Marijuana causes panic/anxiety attacks for some people. Just really depends on how much of a thinker you are. If you tend to overthink a lot it can. Some people it helps with anxiety. Your Doc probably knows what he's talking about.


----------



## HerbiJesus

yeh your right, but my doc was too quick to blame it on marijuana.
my panic attacks happen more offen when i havn't had a smoke.


----------



## mortisha69

bit late, but I'm new... 

I have Ehler-Danlos- hypermobility type... we used to call it 'double-jointed' and it was good fun- doing weird things with my joints (ha ha) when i was young- now it's like having arthritis in every single joint in your body.... thank god for my smoke... i would be on massive pain pills without it. and as a mom of 2 boys- both who have my condition and the ypoungest also has asperger's syndrome... you can imagine how grateful I am that we have a 'green cross' as it were here in London, for those with long term disabilities and illnesses... tho- about to have my first crop next month! wish me luck...
thanks for listening..:2940th_rasta:


----------



## triprey

Mutt said:
			
		

> I have that Montel Williams show on my CPU. It blows me away that this middle class, good christian family had a child with tons of mental problems from birth. The poor kid was on adult doses of Dispersal, Riddilen (however you spell that), Lithium, and a **** load others. Which all have very serious side effects.
> 
> The parents doctor told them about MJ for medical use. Will the kid didn't need all that other stuff after eating food cooked with weed. The feds step in and take the kid away and put the kid back on all that meds that didn't work to begin with. I know this is an old show and the situation changed for them, but it still burns me up.


 
They can not make any money $$$ if the kid is using MJ for medical. I think the pharmaceutical companies are one of the biggest non supports of any type of alternative medicine there is.:evil: Can you imagine how they would freak if medical marijuana was past in every state in the union.:shocked: 

No more charging $100 per pill! This is all in my opinion of course.


----------



## triprey

I have HEP C which lead to a liver transplant 8 months ago.  My doctors do not want me using any kind of pain relief medication, because they ALL go through the liver.  Hence, my use of medical MJ.  Have you ever noticed all the pharmaceutical commercials on TV that talk about, "if you have ever had a liver decease, you should not take this medication!"?   All those chems they are using do damage to your liver:doh: , and trust me, YOU DO NOT WANT TO HAVE TO HAVE A LIVER TRANSPLANT! It was not fun.:cry:


Become a organ donor... It can save a life!


----------



## Wheeler

Paralyzed 22 years here.  Terrible burning pain from it & muscle spasms.  "Legal" meds were destroying my liver, and really not working.

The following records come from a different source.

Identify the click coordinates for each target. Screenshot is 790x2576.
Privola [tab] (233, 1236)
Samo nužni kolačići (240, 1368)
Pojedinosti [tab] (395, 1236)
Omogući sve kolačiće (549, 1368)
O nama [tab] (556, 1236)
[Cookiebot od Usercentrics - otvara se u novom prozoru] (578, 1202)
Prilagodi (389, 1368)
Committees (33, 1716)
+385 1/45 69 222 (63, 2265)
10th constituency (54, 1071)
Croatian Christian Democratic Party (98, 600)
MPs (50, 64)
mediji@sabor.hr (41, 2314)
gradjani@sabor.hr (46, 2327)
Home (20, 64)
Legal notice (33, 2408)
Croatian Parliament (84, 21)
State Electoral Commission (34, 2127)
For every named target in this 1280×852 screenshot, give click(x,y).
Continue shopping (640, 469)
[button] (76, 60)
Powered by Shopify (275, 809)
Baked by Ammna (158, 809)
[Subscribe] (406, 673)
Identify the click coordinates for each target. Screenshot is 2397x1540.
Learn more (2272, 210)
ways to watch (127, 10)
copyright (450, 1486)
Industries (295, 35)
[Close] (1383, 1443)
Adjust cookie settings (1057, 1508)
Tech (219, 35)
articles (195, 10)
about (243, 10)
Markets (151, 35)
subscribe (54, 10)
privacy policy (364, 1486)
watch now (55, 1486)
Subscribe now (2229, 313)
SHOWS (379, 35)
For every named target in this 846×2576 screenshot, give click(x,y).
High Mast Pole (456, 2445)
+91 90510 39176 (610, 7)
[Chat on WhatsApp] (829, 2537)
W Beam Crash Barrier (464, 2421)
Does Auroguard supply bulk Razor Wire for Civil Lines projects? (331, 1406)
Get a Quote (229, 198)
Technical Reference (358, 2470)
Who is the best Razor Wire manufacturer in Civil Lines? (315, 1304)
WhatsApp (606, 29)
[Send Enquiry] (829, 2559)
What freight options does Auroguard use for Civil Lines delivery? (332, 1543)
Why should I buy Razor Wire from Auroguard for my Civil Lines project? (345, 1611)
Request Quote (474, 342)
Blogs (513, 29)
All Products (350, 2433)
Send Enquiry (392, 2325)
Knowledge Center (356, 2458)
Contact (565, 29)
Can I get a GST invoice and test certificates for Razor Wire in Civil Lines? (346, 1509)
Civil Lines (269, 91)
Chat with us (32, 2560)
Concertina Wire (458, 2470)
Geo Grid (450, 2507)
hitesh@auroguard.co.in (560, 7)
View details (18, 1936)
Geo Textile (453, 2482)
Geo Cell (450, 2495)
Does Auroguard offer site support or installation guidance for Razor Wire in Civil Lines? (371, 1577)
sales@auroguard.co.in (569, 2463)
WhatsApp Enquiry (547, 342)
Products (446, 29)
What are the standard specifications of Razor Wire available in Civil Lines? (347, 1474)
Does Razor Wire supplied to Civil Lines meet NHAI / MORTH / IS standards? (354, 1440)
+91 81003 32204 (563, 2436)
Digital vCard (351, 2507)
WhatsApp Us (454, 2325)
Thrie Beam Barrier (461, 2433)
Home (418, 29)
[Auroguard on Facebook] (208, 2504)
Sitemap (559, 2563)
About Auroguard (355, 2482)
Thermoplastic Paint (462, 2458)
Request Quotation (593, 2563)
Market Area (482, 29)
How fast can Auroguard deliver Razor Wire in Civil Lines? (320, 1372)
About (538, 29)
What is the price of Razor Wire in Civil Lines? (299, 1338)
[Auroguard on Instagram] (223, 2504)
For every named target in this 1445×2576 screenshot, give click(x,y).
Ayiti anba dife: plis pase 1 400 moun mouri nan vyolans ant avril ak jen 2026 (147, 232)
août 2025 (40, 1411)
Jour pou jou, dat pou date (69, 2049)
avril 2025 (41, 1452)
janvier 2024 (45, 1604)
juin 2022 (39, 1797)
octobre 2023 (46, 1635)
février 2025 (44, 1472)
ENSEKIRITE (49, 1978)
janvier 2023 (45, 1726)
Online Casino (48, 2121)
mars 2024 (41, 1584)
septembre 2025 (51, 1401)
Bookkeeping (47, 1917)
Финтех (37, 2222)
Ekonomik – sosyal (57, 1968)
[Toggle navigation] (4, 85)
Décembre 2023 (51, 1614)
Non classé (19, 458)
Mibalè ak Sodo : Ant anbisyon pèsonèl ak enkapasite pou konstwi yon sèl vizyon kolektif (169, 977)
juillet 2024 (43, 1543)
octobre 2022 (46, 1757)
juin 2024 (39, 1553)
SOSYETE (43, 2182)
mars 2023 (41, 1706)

Weed works excellent.  I wish it was legal here (US East Coast)

Wheeler


----------



## Grownincali420

i have severe migraines from playing football (way too many concussions), insomnia and baaaad A.D.D...Dank cures all those for me in ONE medicine. It also helps that i have no insurance..and couldnt get "regular" meds if i wanted to...


----------



## 50bud

High blood pressure; Runs in the family. About 2 months ago i started smoking MJ regularly, I figured it wouldnt hurt, after going to the doctor for my checkup, my blood pressure had went down significantly the doc. told me whatever i was doing to keep doing it(what an easy command to obide by)lol. And it was all from the MJ, also helps with my stress, im a easily stressed person and marijuana puts me in the happiest state of mind i believe that is all possible. Thank god for the herb!:yay:


----------



## Max123

Since the end of 03 I've been battling Depression, Anxiety, Insomnia and Stomach Ulcers. I also get really bad back and leg pain from my job. MJ is the only thing that helps.

It blows my mind how the government hates this wonderful plant so much...

What also blows me away is how so many people equate MJ with killers like crack, heroin, etc. I have never seen anyone die, ruin their life or even get sick from MJ. Yet, my younger sister almost died from her heroin addiction and I have lost alot of friends to it also.


----------



## Max123

TheStickyIcky said:
			
		

> Marijuana causes panic/anxiety attacks for some people. Just really depends on how much of a thinker you are. If you tend to overthink a lot it can. Some people it helps with anxiety. Your Doc probably knows what he's talking about.



This is true. Usually my head is full of negative crap and if I smoke in that state it'll usually worsen my anxiety. For me however, it depends on the MJ, the better it is the better it helps.

The area where I live, good MJ is extremely overpriced beyond affordability so I always have to resort to low mids. I have to make sure I calm down and clear my head before I smoke or my anxiety will get pretty bad, almost panic attack bad.


----------



## hazewarrior

> i have severe migraines from playing football (way too many concussions), insomnia and baaaad A.D.D...Dank cures all those for me in ONE medicine. It also helps that i have no insurance..and couldnt get "regular" meds if i wanted to...


 
Grownincali420 are in the same boat. Football & a bad bicycle accident left me with chronic migraines. I also found out that people with A.D.D. tend to self medicate by using MJ and they don't even know it. Explains allot about my younger days. I also suffer from back spasms because of a work related injury. Anti inflammatory are no good because I have ulcers and I don't like their addictive properties. I'm almost on my tenth year using medical cannabis and I have never had medical insurance. 

Some of the stories posted on here are very tragic and I must give my condolences to everyone. Lets thank the plant gods for helping us through.

_haze...._


----------



## medicore

Been using Medical MJ for Crohn's disease.  I have holes in my intestines that cause tons of pain and infection.  The mj makes it bearable.  I used to also be extremely grumpy, I still am a little but if I notice it and smoke some mj my attitude brightens.  I am serious, my wife will ask me to go smoke if I am getting angry or stressed and everything is fine.  Most people might think, oh it's because he's stoned, he doesn't know whats going on, he's out of it but its not.  I suddenly realize what I am getting angry or stessed about is stupid and not worth getting worked up about and my conversations become more cohesive and void of anger. 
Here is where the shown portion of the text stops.